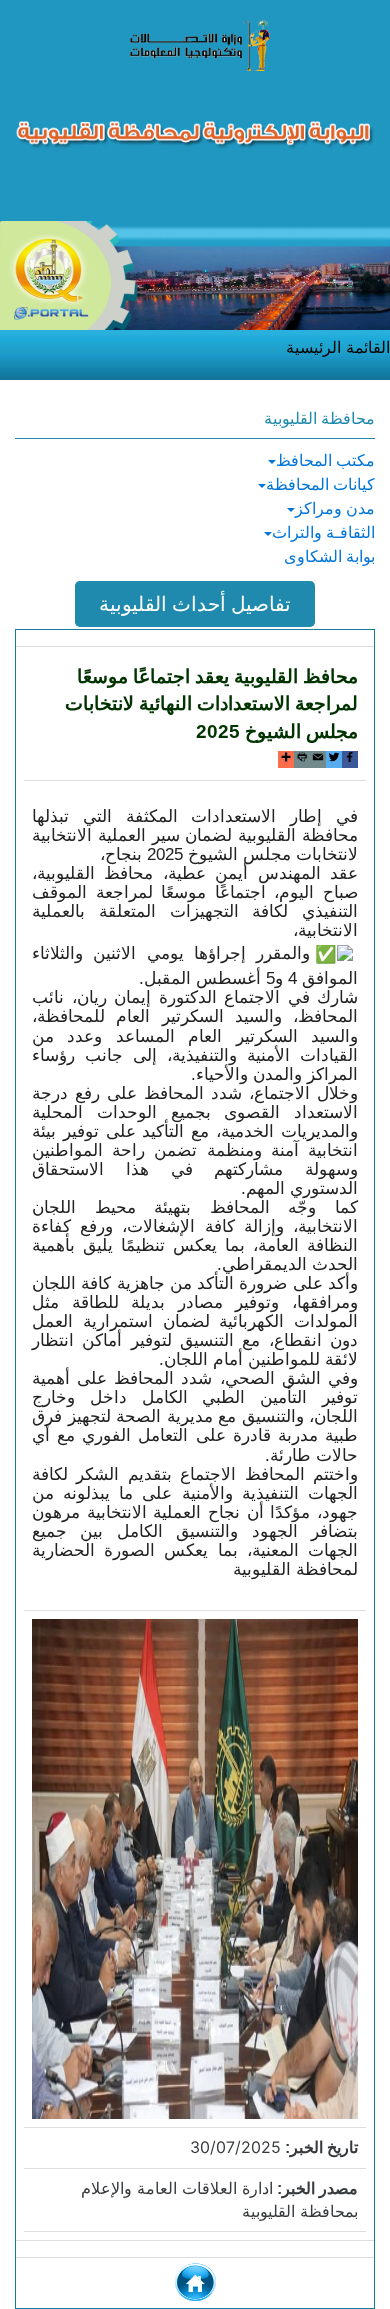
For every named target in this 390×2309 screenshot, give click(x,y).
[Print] (302, 759)
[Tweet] (334, 759)
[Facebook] (350, 759)
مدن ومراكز (335, 508)
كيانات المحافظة (320, 484)
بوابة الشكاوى (329, 556)
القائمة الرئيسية (338, 347)
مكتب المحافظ (325, 460)
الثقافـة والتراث (323, 532)
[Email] (318, 759)
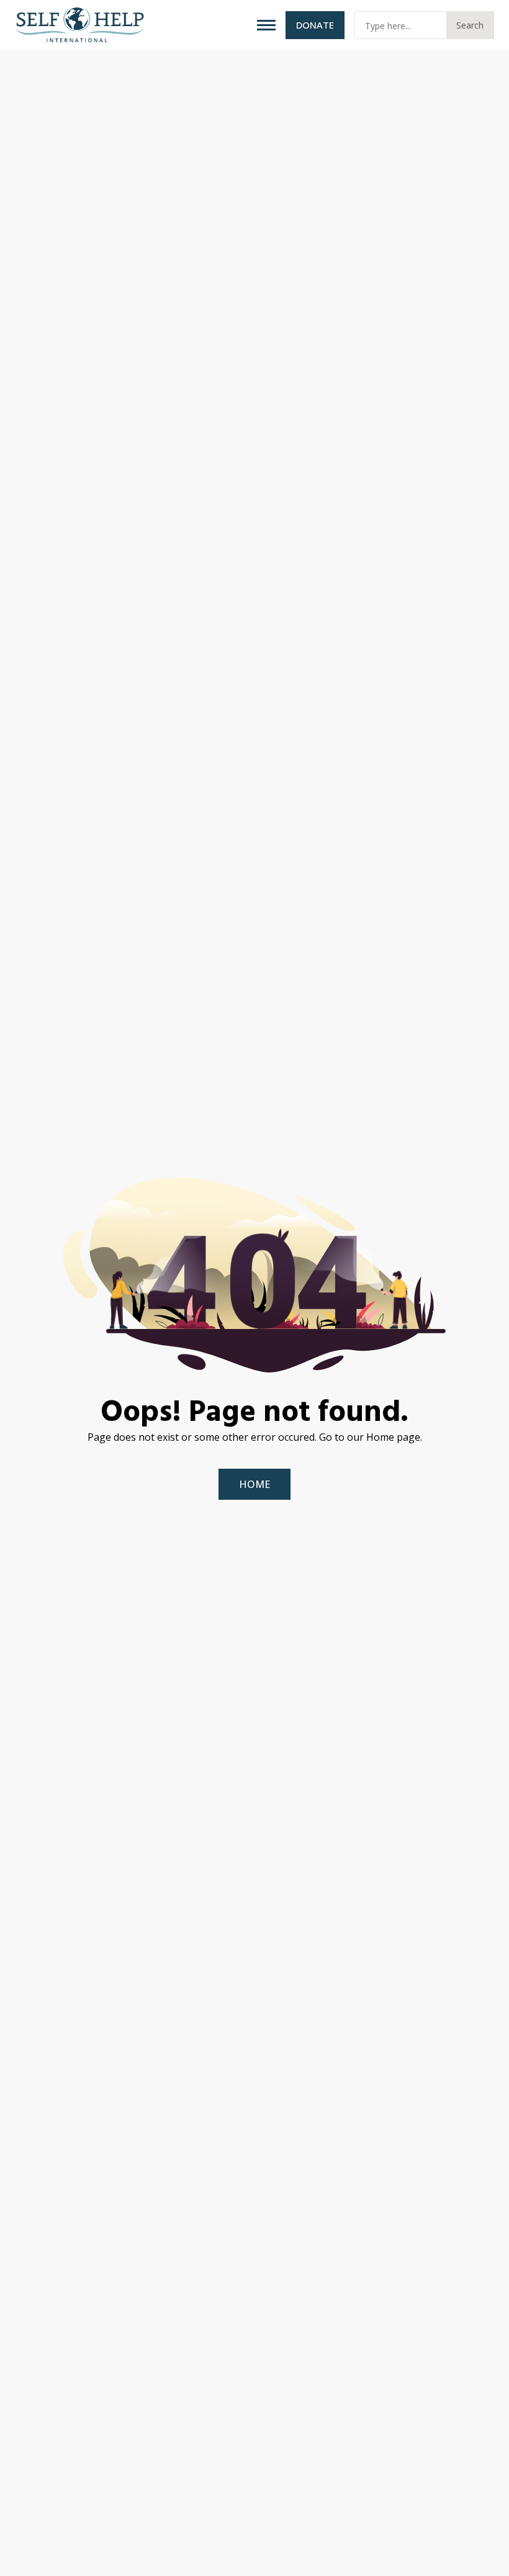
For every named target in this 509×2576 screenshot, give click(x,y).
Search (470, 25)
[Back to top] (484, 2551)
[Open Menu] (266, 25)
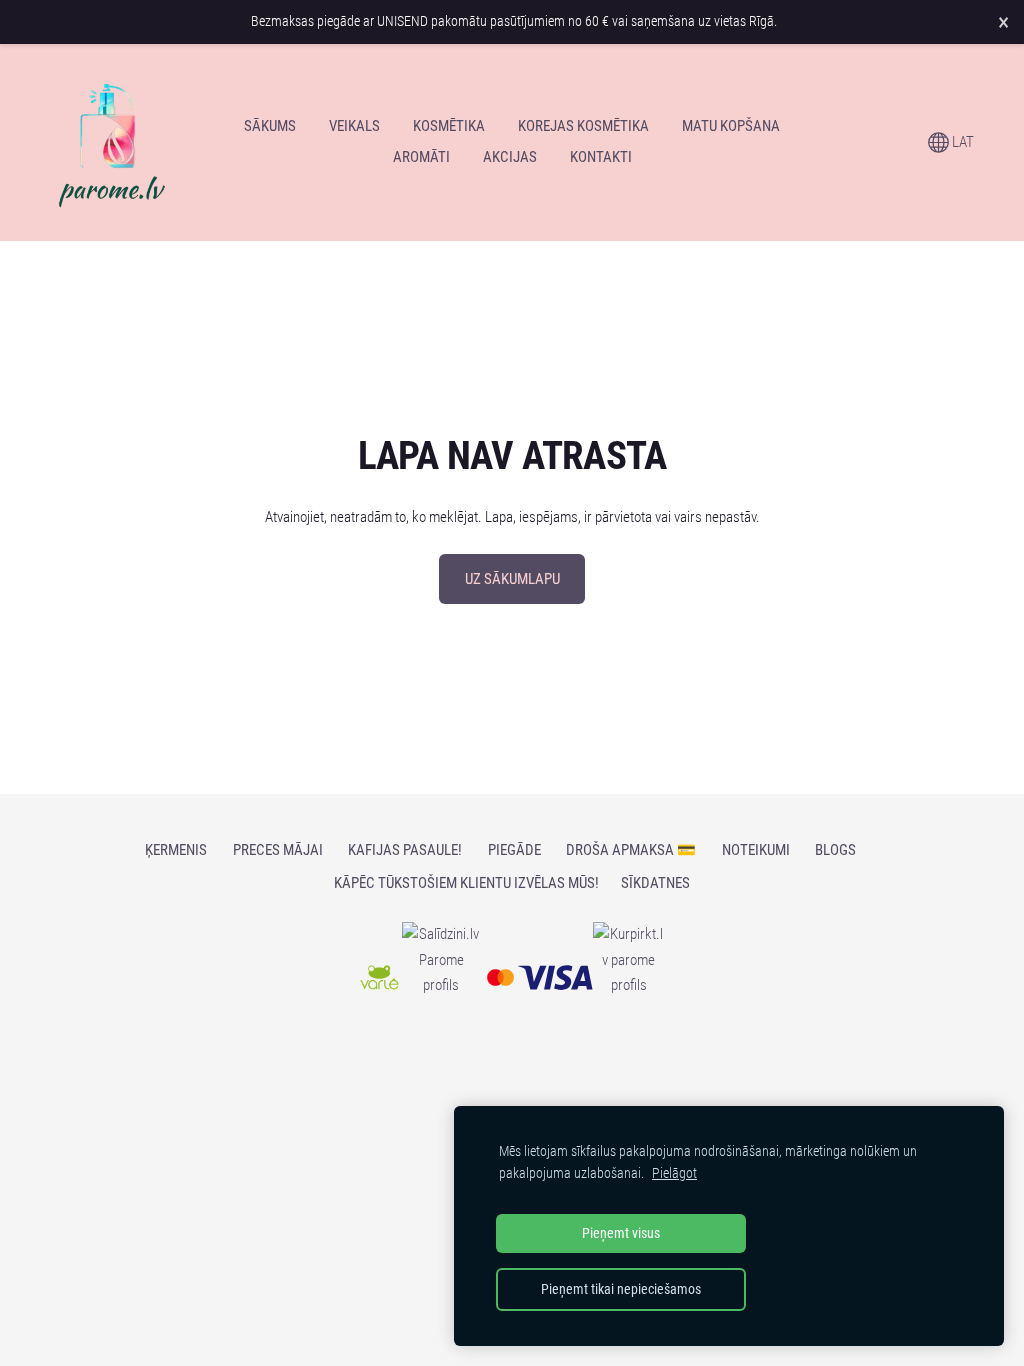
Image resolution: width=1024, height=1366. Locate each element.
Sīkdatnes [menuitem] (655, 883)
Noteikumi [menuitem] (756, 850)
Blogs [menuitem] (835, 850)
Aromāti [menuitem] (421, 157)
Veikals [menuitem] (354, 126)
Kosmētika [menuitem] (449, 126)
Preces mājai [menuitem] (278, 850)
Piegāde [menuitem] (514, 850)
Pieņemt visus (621, 1233)
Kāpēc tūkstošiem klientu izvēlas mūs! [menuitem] (466, 883)
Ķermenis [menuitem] (176, 850)
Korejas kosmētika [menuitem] (583, 126)
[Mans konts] (896, 142)
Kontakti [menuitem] (601, 157)
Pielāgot (674, 1173)
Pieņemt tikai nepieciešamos (621, 1289)
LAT (961, 142)
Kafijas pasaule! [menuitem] (405, 850)
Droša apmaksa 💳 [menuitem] (631, 850)
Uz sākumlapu (512, 579)
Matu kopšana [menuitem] (731, 126)
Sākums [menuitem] (270, 126)
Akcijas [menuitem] (510, 157)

........

**WHAT THE TASK REQUIRES**
Copy each line from the data that features the string "give".

**ANSWER SECTION**
For every named target in this 390×2309 screenshot, give click(x,y).
For every named target in this 509×2576 screenshot, give click(x,y).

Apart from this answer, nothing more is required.